REQUIRED WORK: Each line of the data is to be output verbatim, with the images removed.

═════ DATA TO EXAMINE

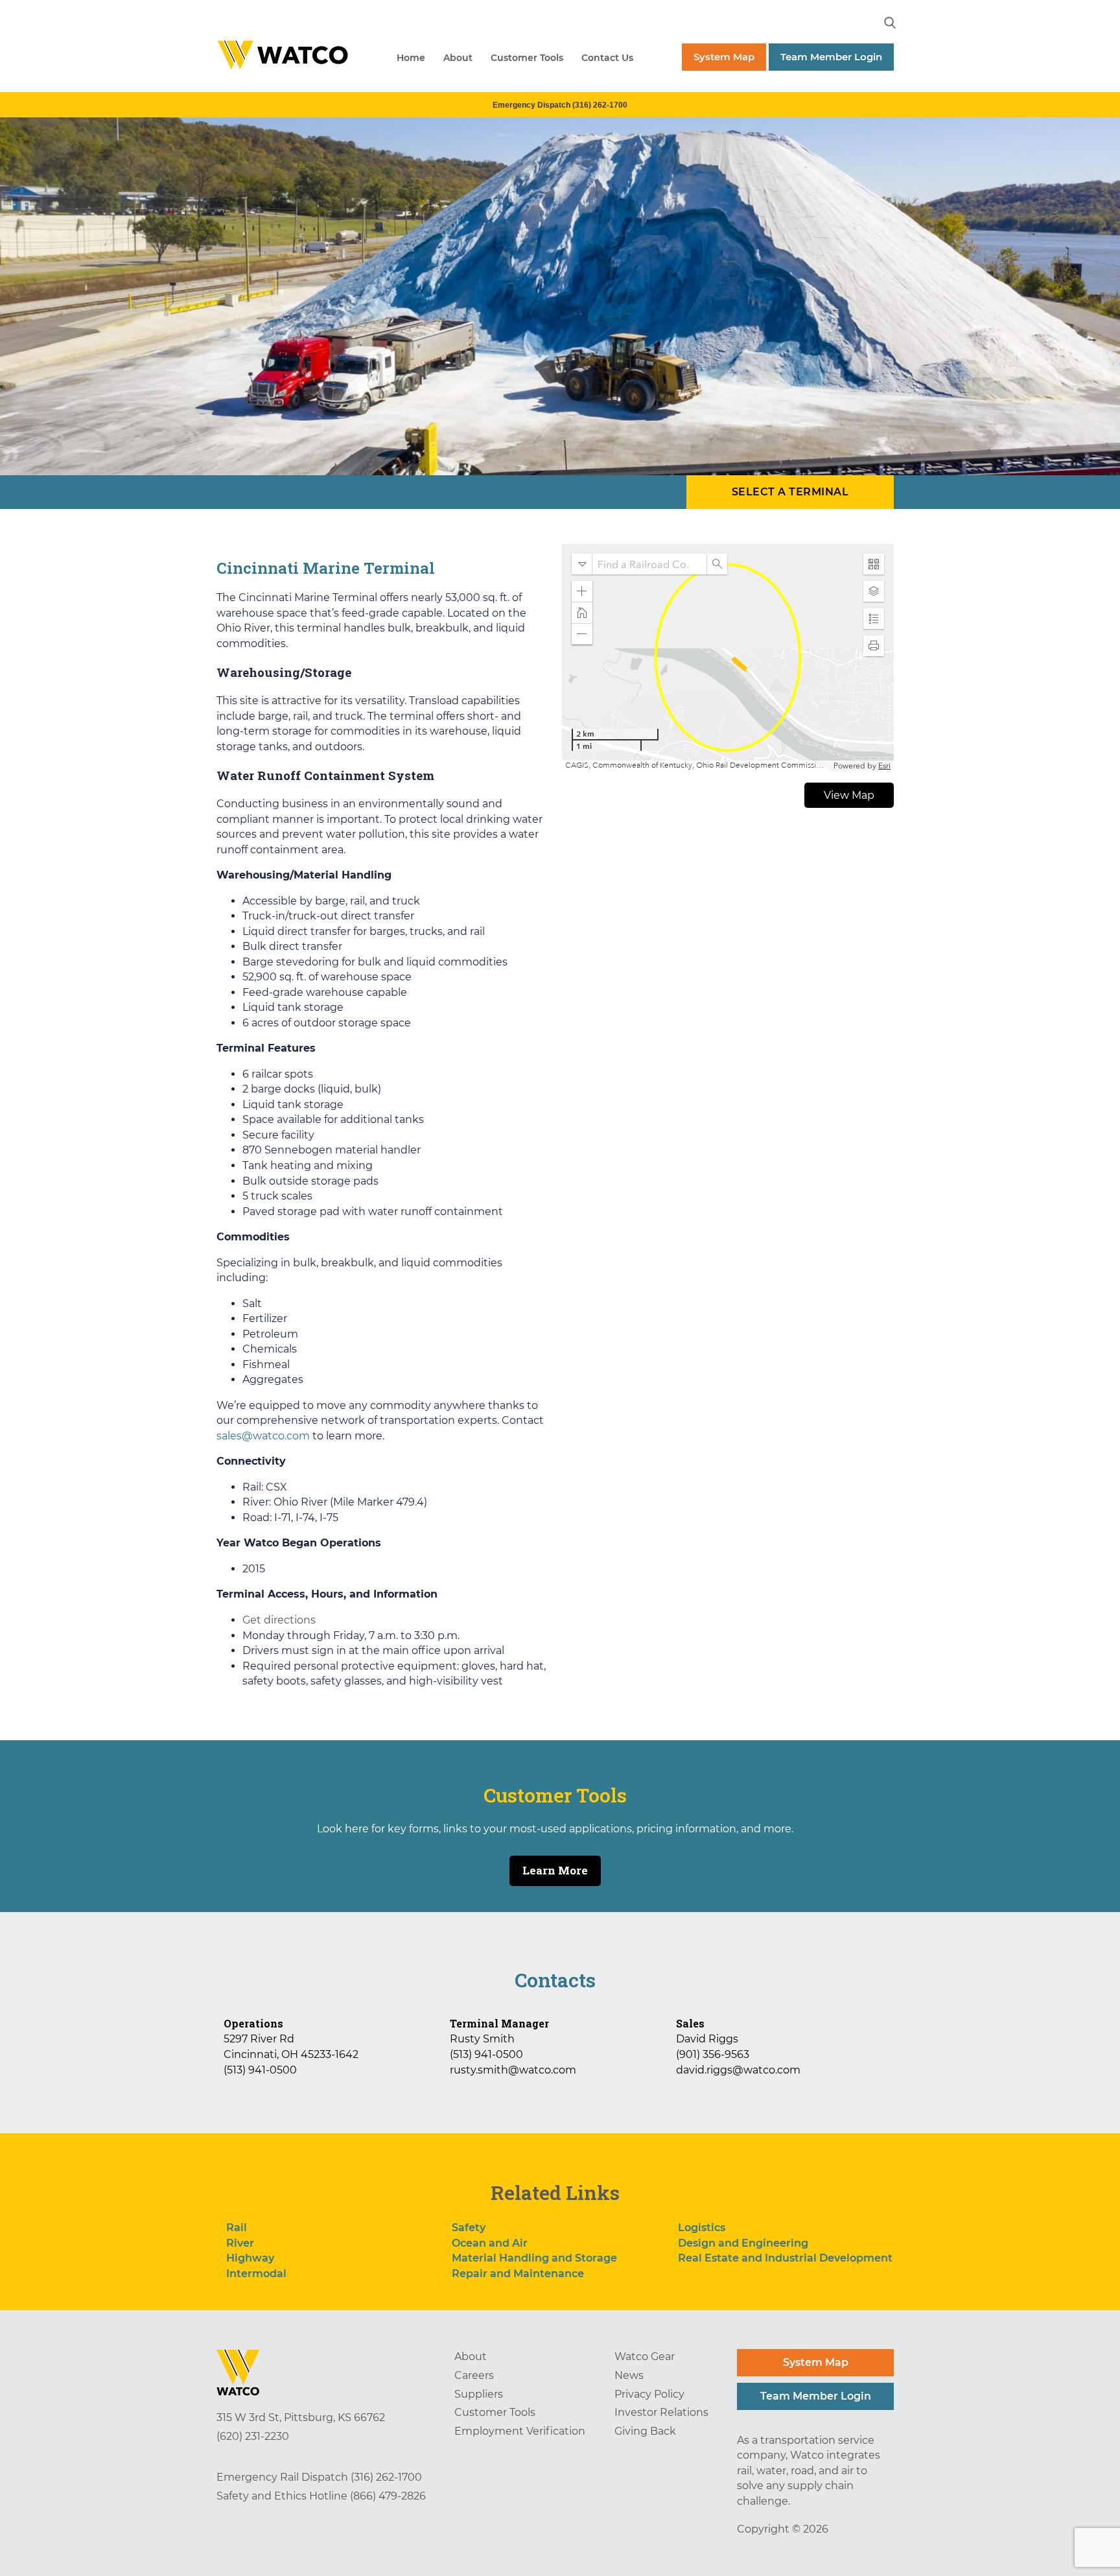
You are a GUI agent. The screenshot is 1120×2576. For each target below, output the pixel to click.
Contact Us (607, 58)
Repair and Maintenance (518, 2273)
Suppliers (478, 2394)
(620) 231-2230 (252, 2436)
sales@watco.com (263, 1436)
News (629, 2375)
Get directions (279, 1620)
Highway (250, 2258)
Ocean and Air (490, 2243)
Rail (236, 2227)
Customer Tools (527, 58)
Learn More (555, 1870)
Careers (474, 2375)
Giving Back (645, 2431)
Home (411, 58)
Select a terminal (790, 492)
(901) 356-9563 (712, 2054)
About (457, 58)
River (240, 2243)
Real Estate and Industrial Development (785, 2258)
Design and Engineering (743, 2243)
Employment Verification (519, 2431)
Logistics (701, 2227)
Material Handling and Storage (534, 2258)
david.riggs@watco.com (738, 2070)
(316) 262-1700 (386, 2477)
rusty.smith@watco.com (513, 2070)
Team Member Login (831, 57)
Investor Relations (661, 2412)
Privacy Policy (649, 2394)
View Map (849, 795)
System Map (724, 57)
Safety (468, 2227)
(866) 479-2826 (388, 2496)
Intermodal (256, 2273)
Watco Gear (644, 2356)
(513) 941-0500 (260, 2070)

══════════

RESULT OF THIS TASK:
You are a GUI agent. The screenshot is 1120×2576. For each target below, output the pixel to click.
Contact Us (607, 58)
Repair and Maintenance (518, 2273)
Suppliers (478, 2394)
(620) 231-2230 (252, 2436)
sales@watco.com (263, 1436)
News (629, 2375)
Get directions (279, 1620)
Highway (250, 2258)
Ocean and Air (490, 2243)
Rail (236, 2227)
Customer Tools (527, 58)
Learn More (555, 1870)
Careers (474, 2375)
Giving Back (645, 2431)
Home (411, 58)
Select a terminal (790, 492)
(901) 356-9563 (712, 2054)
About (457, 58)
River (240, 2243)
Real Estate and Industrial Development (785, 2258)
Design and Engineering (743, 2243)
Employment Verification (519, 2431)
Logistics (701, 2227)
Material Handling and Storage (534, 2258)
david.riggs@watco.com (738, 2070)
(316) 262-1700 (386, 2477)
rusty.smith@watco.com (513, 2070)
Team Member Login (831, 57)
Investor Relations (661, 2412)
Privacy Policy (649, 2394)
View Map (849, 795)
System Map (724, 57)
Safety (468, 2227)
(866) 479-2826 (388, 2496)
Intermodal (256, 2273)
Watco Gear (644, 2356)
(513) 941-0500 (260, 2070)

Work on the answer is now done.